*TEXTE FOURNI*.
Sensah RX10 : les transmissions chinoises peuvent-elle faire de l'ombre à Shimano et SRAM ?
Shimano, SRAM, mais aussi Campagnolo : ces noms sont bien connus dans le monde du vélo, pour fournir les transmissions qui ont longtemps régné sans partage dans le domaine du vélo. Gage de qualité et d'innovation, ces trois fabricants ont toujours lutté entre eux pour faire la différence et se sont largement imposés comme des références.
Il est néanmoins possible de trouver des alternatives bien moins chères, mais sont-elles pour autant crédibles ? C'est à cette question que nous allons tenter de répondre avec un exemple : celui du Sensah RX10 pour VTT.
La concurrence venue d'Asie continentale
Quand on mentionne le sujet des transmissions bon marché, on pense évidemment aux marques taïwanaises comme Microshift ou Sunrace, déjà présentes sur le sol français. La première, en particulier, commence à se faire une réelle place dans la mesure où elle est parvenue à apparaître de plus en plus souvent sur les vélos de la marque Nakamura, vendue par Intersport, et surtout sur les modèles de Décathlon, qu'il s'agisse des VTT Rockrider, des VTC Riverside ou des vélos de route Triban.
Dans le catalogue lillois, il n'est même plus faux d'affirmer que Shimano et SRAM sont réservées aux modèles destinés aux utilisateurs exigeants, notamment les gammes très sportives. En dessous, on trouve l'éventail des propositions de Microshift : elles furent d'abord rebadgées B'Twin, ont repris leur nom d'origine, comme si le taïwanais avait fini par faire accepter sa légitimité en tant que marque de composants.
Il faut dire qu'a une époque, mettre en avant la marque de la transmission pouvait être vu comme un gage de sérieux pour un constructeur cycle, et lorsque le vélo ne portait pas lui-même un grand nom du cycle, il lui fallait mettre en avant les noms de Shimano, SRAM ou Campagnolo, quitte à utiliser s'il le faut les composants les plus basiques et les moins chers. Mais aujourd'hui, la clientèle grand public est devenue moins regardante sur l'origine de la transmission et les marques de grande diffusion comme Nakamura pour Intersport ou Décathlon peuvent désormais se permettre d'assumer pleinement l'emploi de dérailleurs et autres commandes de vitesses issus de marques alternatives.
C'est ainsi que les mono-plateaux Microshift à 9 ou 10 vitesses ont pu faire leur petit bout de chemin dans les enseignes de grande surface spécialisées.

*EXTRAIT DU LISTING*.

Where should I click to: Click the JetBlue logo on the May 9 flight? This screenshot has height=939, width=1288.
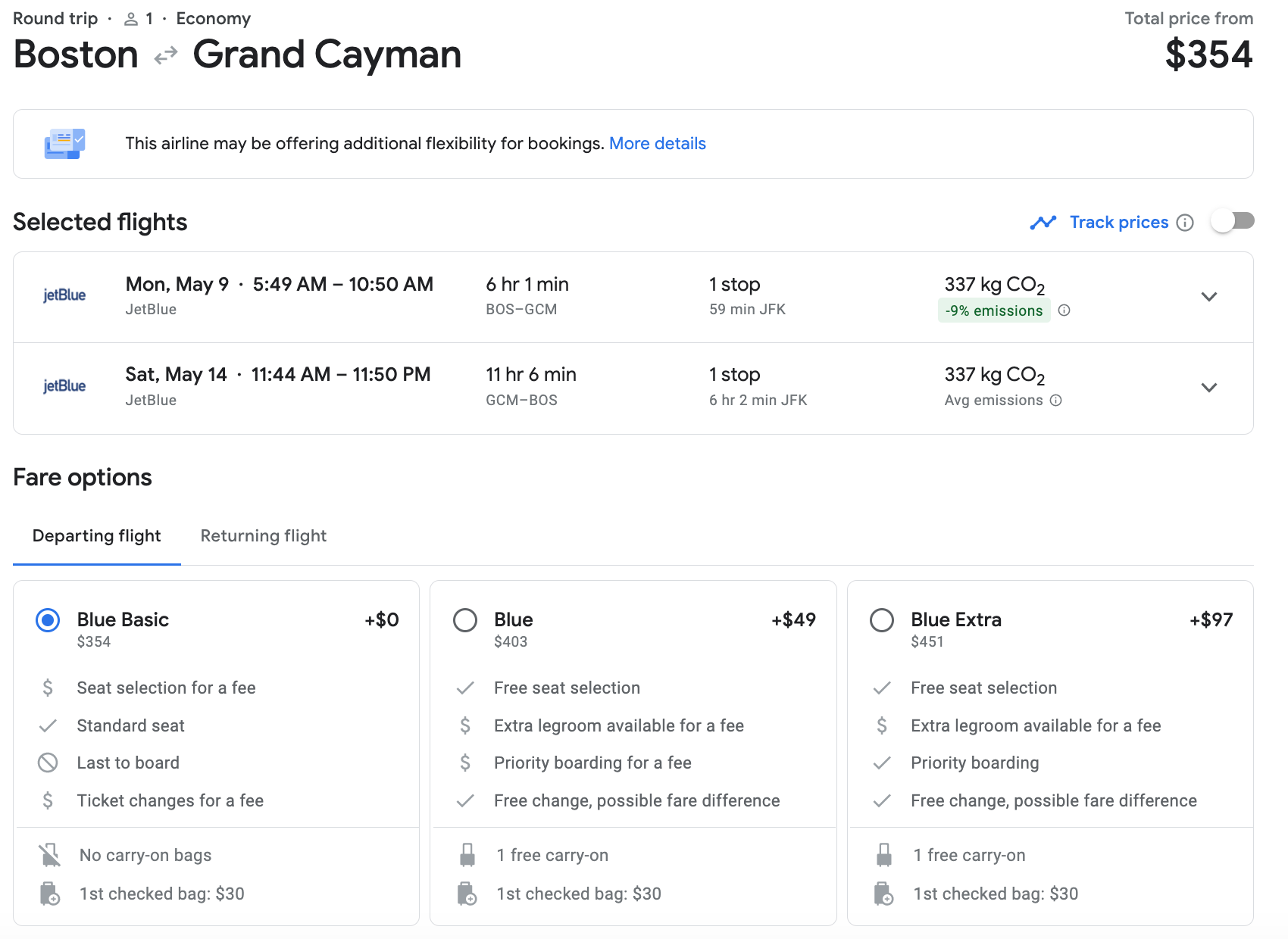point(64,295)
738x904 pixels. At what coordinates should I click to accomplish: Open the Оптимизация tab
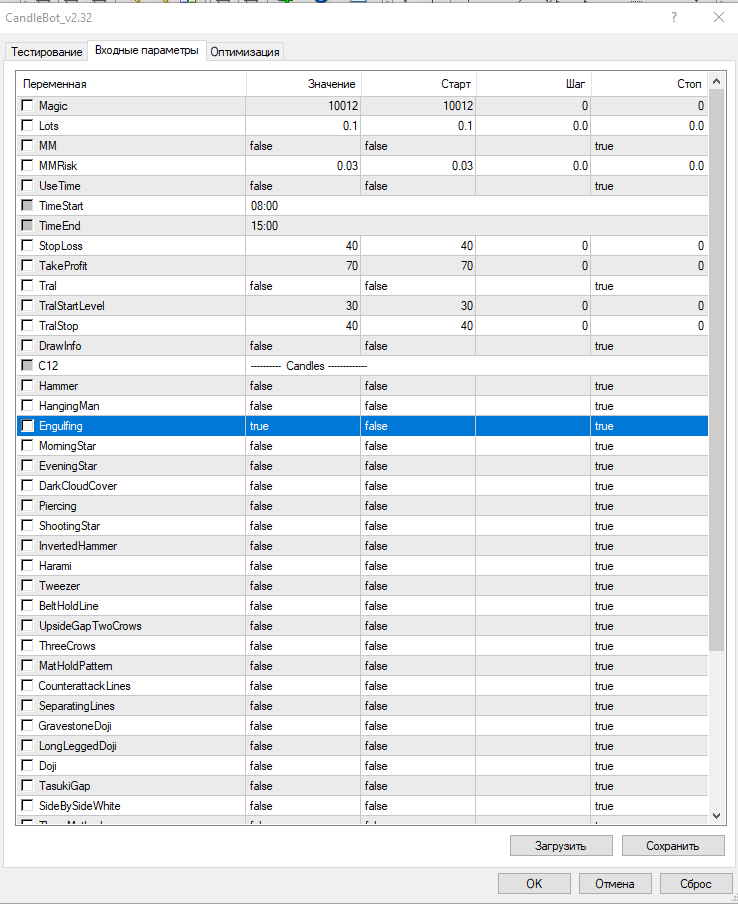pyautogui.click(x=245, y=52)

*CONSIGNE*. Relevez les gammes de vélos de Décathlon citées dans le texte sur les transmissions de vélo, avec pour chacune le type de vélo associé.

*RÉSULTAT FINAL*.
- Rockrider : VTT
- Riverside : VTC
- Triban : vélos de route